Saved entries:
═══

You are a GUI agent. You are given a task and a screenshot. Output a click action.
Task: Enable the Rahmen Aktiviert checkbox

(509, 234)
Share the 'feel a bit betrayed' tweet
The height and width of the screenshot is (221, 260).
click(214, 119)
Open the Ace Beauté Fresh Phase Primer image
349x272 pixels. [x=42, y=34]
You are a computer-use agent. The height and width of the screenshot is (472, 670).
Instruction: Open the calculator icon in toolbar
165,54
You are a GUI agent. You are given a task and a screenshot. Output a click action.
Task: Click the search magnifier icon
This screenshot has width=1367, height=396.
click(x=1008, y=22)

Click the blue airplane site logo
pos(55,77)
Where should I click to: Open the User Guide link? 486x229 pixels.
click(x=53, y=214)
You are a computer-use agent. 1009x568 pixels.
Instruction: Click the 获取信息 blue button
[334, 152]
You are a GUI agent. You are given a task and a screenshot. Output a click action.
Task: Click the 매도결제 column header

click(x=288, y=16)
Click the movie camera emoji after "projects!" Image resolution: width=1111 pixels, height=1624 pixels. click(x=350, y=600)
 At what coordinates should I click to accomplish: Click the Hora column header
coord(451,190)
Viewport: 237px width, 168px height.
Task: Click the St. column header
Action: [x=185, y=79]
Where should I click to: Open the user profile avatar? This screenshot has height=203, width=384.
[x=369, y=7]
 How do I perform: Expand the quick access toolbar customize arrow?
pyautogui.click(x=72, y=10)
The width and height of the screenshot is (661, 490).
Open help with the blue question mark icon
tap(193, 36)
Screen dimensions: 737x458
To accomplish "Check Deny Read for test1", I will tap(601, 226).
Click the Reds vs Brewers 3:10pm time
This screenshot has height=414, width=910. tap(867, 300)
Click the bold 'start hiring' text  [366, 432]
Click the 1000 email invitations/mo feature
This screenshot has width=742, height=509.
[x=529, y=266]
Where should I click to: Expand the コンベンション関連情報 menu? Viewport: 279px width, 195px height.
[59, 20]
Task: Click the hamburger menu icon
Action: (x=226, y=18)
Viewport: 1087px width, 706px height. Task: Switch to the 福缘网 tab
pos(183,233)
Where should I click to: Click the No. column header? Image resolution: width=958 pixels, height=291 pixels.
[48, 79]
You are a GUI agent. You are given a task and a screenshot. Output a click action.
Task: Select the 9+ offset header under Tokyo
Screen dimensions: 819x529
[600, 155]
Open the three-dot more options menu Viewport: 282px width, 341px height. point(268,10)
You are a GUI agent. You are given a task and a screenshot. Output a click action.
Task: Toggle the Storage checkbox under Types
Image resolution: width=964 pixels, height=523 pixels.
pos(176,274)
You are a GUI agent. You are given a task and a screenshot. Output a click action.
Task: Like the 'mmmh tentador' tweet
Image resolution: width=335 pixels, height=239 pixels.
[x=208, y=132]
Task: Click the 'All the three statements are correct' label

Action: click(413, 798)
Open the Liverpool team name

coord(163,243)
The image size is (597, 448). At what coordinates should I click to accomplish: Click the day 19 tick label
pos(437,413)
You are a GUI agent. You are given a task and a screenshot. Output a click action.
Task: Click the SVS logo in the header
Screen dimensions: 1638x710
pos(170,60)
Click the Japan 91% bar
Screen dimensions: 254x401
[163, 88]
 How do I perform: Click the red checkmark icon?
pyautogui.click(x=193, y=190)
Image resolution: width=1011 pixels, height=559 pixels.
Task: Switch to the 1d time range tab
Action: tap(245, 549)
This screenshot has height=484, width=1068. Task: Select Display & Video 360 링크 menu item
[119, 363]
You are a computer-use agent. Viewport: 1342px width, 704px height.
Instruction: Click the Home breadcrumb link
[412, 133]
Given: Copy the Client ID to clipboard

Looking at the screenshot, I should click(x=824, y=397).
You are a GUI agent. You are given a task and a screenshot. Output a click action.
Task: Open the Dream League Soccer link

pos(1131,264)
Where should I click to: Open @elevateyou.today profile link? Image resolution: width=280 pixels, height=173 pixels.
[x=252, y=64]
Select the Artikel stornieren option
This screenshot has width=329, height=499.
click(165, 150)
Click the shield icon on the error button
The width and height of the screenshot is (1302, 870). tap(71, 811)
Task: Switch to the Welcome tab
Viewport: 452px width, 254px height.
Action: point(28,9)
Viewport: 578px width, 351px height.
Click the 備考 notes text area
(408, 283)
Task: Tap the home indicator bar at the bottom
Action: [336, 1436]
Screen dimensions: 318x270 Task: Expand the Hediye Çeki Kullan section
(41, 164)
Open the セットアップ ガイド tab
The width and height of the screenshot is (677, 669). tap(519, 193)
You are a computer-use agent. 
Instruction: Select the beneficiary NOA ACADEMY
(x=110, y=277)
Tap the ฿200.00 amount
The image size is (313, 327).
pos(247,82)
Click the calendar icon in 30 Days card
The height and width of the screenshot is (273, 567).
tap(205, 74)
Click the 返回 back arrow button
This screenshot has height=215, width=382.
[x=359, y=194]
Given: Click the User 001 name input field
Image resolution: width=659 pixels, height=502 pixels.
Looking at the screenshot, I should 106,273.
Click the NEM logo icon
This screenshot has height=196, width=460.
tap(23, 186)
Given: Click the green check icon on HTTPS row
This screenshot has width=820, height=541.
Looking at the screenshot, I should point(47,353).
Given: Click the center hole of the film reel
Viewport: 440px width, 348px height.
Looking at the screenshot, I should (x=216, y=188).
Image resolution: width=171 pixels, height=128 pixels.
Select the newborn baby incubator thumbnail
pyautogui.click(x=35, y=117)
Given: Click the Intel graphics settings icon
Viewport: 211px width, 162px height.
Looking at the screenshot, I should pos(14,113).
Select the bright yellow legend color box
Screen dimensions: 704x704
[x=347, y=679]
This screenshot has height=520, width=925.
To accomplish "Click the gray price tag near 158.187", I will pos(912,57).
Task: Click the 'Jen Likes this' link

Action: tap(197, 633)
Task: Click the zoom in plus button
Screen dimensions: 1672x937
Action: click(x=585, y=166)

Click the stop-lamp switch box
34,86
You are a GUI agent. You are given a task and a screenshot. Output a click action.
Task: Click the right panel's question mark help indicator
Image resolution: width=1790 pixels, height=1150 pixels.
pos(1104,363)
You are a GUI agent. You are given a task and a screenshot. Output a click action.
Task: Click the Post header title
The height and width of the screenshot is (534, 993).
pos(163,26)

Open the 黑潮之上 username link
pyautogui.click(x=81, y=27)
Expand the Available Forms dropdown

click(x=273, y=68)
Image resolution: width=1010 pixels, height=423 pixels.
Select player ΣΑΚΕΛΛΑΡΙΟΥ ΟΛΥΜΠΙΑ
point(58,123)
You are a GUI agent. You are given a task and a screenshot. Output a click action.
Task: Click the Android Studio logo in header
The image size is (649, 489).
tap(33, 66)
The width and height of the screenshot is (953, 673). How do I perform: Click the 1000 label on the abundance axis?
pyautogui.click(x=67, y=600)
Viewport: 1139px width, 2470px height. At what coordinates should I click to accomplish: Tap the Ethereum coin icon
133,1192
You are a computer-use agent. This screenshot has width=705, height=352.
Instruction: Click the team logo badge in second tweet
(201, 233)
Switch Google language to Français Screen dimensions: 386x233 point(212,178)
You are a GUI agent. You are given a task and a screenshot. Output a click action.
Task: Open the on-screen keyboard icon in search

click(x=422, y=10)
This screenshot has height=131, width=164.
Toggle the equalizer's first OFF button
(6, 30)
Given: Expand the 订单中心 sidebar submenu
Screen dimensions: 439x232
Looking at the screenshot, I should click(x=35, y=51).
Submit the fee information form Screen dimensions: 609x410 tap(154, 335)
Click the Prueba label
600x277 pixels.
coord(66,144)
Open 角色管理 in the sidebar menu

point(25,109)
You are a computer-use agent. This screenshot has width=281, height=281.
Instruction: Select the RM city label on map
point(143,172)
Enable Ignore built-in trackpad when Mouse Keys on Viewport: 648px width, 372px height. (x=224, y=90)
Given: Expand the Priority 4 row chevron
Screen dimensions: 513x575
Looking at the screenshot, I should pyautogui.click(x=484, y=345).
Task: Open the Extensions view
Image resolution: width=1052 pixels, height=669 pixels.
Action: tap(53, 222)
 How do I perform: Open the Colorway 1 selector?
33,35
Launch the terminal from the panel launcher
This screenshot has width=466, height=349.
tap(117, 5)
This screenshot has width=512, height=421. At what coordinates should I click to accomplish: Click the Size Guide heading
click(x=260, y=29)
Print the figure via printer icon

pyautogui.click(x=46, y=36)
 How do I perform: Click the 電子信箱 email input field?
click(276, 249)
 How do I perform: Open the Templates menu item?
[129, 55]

═══

- _PROBLEM REQUIREMENTS_
Reproduce exactly the entries above, limited to the lines from the one with "Click the NEM logo icon" through the one with "Switch Google language", both included.

- _EXERCISE ANSWER_
Click the NEM logo icon
This screenshot has height=196, width=460.
tap(23, 186)
Given: Click the green check icon on HTTPS row
This screenshot has width=820, height=541.
Looking at the screenshot, I should point(47,353).
Given: Click the center hole of the film reel
Viewport: 440px width, 348px height.
Looking at the screenshot, I should (x=216, y=188).
Image resolution: width=171 pixels, height=128 pixels.
Select the newborn baby incubator thumbnail
pyautogui.click(x=35, y=117)
Given: Click the Intel graphics settings icon
Viewport: 211px width, 162px height.
Looking at the screenshot, I should pos(14,113).
Select the bright yellow legend color box
Screen dimensions: 704x704
[x=347, y=679]
This screenshot has height=520, width=925.
To accomplish "Click the gray price tag near 158.187", I will pos(912,57).
Task: Click the 'Jen Likes this' link

Action: tap(197, 633)
Task: Click the zoom in plus button
Screen dimensions: 1672x937
Action: click(x=585, y=166)

Click the stop-lamp switch box
34,86
You are a GUI agent. You are given a task and a screenshot. Output a click action.
Task: Click the right panel's question mark help indicator
Image resolution: width=1790 pixels, height=1150 pixels.
pos(1104,363)
You are a GUI agent. You are given a task and a screenshot. Output a click action.
Task: Click the Post header title
The height and width of the screenshot is (534, 993).
pos(163,26)

Open the 黑潮之上 username link
pyautogui.click(x=81, y=27)
Expand the Available Forms dropdown

click(x=273, y=68)
Image resolution: width=1010 pixels, height=423 pixels.
Select player ΣΑΚΕΛΛΑΡΙΟΥ ΟΛΥΜΠΙΑ
point(58,123)
You are a GUI agent. You are given a task and a screenshot. Output a click action.
Task: Click the Android Studio logo in header
The image size is (649, 489).
tap(33, 66)
The width and height of the screenshot is (953, 673). How do I perform: Click the 1000 label on the abundance axis?
pyautogui.click(x=67, y=600)
Viewport: 1139px width, 2470px height. At what coordinates should I click to accomplish: Tap the Ethereum coin icon
133,1192
You are a computer-use agent. This screenshot has width=705, height=352.
Instruction: Click the team logo badge in second tweet
(201, 233)
Switch Google language to Français Screen dimensions: 386x233 point(212,178)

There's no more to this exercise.